Another soldier trains a pair of binoculars on the village of Habla, and on being asked why, says he’s looking at “the view” including flowers of which there are none at this time of year.

A beautiful horse appears, together with a frisky and skittish young foal not far behind, but otherwise few people, just one tractor and one horse drawn cartful of fruit.



Route 55, Deir Sharaf, Anabta, Route 57

Nothing untoward to report, merely that Occupation seems to go on forever. Happily, the beautiful carpentry work of the Huwwash Brothers near the former Beit Iba checkpoint seems to display a more welcoming permanence.

Near Jubara, on Route 57, one Hummer has stopped an Israeli car (yellow license plates), on the side of the road, and at Jubara the two seated soldiers don’t even bother to get up as we pass.


16:10 – cows crossing the road make a change from the customary goats and sheep, and these, not the usual black and white, but light brown, waddle their way to yellowing fields, which seem to provide little sustenance for the likes of cows, near the back-to- back crossing at Irtah.

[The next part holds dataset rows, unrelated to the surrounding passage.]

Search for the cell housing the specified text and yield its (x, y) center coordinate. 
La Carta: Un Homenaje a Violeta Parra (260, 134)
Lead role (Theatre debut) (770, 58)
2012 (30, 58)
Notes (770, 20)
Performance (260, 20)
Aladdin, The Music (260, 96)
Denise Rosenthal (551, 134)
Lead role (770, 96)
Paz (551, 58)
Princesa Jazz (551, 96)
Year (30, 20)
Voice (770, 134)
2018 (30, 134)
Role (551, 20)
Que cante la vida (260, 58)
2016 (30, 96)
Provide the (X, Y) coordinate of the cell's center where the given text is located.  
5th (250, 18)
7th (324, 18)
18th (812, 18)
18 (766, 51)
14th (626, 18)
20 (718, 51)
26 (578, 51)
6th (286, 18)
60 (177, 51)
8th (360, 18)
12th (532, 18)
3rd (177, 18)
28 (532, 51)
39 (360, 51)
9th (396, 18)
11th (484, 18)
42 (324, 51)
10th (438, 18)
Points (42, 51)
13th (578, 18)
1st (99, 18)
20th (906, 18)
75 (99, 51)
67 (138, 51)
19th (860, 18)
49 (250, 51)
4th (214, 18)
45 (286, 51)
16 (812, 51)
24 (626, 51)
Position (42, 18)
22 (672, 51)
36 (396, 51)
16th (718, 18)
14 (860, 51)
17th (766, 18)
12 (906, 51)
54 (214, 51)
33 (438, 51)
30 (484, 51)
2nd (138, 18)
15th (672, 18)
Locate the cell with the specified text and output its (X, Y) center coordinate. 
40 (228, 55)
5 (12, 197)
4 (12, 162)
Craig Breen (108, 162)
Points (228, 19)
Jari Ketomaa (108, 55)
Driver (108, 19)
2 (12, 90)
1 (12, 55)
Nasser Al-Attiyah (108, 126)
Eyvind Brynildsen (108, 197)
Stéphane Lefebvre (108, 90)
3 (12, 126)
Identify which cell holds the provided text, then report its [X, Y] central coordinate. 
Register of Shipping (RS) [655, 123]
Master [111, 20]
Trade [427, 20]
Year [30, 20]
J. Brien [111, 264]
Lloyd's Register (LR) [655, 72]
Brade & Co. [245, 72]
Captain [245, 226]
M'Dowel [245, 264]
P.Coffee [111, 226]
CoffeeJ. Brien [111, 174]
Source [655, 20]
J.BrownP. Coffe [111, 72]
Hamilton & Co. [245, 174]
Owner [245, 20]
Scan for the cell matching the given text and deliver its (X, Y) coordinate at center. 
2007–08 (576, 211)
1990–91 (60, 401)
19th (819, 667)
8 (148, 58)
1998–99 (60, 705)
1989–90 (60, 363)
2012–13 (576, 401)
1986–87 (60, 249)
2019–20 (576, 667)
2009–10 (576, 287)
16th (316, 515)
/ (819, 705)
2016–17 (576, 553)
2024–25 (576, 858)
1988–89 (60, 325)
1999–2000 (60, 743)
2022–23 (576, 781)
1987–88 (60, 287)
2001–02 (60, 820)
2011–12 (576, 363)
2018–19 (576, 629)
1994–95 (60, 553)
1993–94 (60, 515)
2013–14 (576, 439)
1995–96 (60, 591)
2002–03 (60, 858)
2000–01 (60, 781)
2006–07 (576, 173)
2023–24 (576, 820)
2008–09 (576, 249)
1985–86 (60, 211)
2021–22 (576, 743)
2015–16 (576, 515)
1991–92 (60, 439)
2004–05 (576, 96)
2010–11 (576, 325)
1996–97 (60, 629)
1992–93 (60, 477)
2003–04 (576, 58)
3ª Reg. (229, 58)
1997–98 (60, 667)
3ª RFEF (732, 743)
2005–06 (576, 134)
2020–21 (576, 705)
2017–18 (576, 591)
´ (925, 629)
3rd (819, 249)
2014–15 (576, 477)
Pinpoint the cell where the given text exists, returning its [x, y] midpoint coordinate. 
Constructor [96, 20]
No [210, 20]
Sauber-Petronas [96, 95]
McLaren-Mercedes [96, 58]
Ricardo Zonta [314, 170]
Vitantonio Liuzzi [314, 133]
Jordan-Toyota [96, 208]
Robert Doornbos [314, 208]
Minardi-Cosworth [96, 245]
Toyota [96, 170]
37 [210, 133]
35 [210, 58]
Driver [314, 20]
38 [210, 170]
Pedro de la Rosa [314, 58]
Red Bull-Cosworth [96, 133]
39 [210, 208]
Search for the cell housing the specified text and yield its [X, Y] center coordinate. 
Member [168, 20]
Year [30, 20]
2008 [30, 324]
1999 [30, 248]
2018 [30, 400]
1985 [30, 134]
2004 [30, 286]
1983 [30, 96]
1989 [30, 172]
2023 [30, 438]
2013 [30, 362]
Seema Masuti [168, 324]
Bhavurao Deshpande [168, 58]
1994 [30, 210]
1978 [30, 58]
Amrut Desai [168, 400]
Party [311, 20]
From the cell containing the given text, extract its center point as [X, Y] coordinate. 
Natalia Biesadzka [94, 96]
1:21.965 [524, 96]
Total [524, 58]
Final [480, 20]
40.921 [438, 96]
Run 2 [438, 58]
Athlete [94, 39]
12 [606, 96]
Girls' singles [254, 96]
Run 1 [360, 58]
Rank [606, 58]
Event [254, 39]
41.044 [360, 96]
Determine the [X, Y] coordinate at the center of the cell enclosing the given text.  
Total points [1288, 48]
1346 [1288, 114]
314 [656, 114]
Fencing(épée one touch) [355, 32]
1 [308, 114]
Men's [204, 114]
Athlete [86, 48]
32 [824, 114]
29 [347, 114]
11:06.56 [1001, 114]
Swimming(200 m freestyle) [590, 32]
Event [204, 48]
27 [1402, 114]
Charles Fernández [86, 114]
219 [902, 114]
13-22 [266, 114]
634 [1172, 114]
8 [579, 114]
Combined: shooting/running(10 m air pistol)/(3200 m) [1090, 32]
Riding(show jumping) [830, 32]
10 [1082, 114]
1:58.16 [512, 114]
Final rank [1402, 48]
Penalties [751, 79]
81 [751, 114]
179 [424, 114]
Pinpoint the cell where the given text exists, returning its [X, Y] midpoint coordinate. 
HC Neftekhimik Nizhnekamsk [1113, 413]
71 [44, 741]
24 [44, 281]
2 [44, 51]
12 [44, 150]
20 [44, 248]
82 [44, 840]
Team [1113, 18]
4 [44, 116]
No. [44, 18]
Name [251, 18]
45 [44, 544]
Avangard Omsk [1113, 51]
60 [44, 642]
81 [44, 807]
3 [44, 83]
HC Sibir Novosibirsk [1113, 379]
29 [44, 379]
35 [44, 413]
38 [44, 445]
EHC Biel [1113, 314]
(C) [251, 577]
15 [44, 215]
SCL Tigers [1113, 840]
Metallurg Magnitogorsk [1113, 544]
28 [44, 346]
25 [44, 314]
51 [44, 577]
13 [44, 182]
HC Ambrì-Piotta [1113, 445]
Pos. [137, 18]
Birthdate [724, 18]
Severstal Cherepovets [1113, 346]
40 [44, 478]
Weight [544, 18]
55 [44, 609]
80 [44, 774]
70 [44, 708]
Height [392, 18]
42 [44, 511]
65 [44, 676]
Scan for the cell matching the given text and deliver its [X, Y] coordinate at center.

16:15 Irtah (Sha’ar Efraim)

A large crowd of returning workers in a never ending flow, but no women at this relatively late hour. We learn that entry into Israel for the laborers this morning, the first day of the new week, was “as expected” but, lo and behold, the entryway, through the turnstile, into the checking hall, is completely closed and, instead, a metal gate, leading directly to a turnstile, leading down to the other turnstiles by the parking lot on the Palestinian side of the “terminal” is now open.


We express our pleasant surprise to the Palestinians who greet us in their usual manner, but as they walk this untrodden path homewards, they display no emotion, either of astonishment or joy, at this so-called new found freedom. After all, the checking hall and its ugly monitoring of body and foodstuffs could be back tomorrow! Years of occupation have taught Palestinians that nothing can be trusted, that the only consistency about occupation lies in its inconsistency.


As is usual here, we have been spotted by the private contracting company overseeing this “terminal,” and a staff member appears from inside the checking hall, telling us, that today is the first day of a new policy: no checking of Palestinians on their return to the Territories. He has no idea who made such a decision, merely that for the first time in his five years at the “terminal,” there is no checking of returning Palestinians -- at least for today.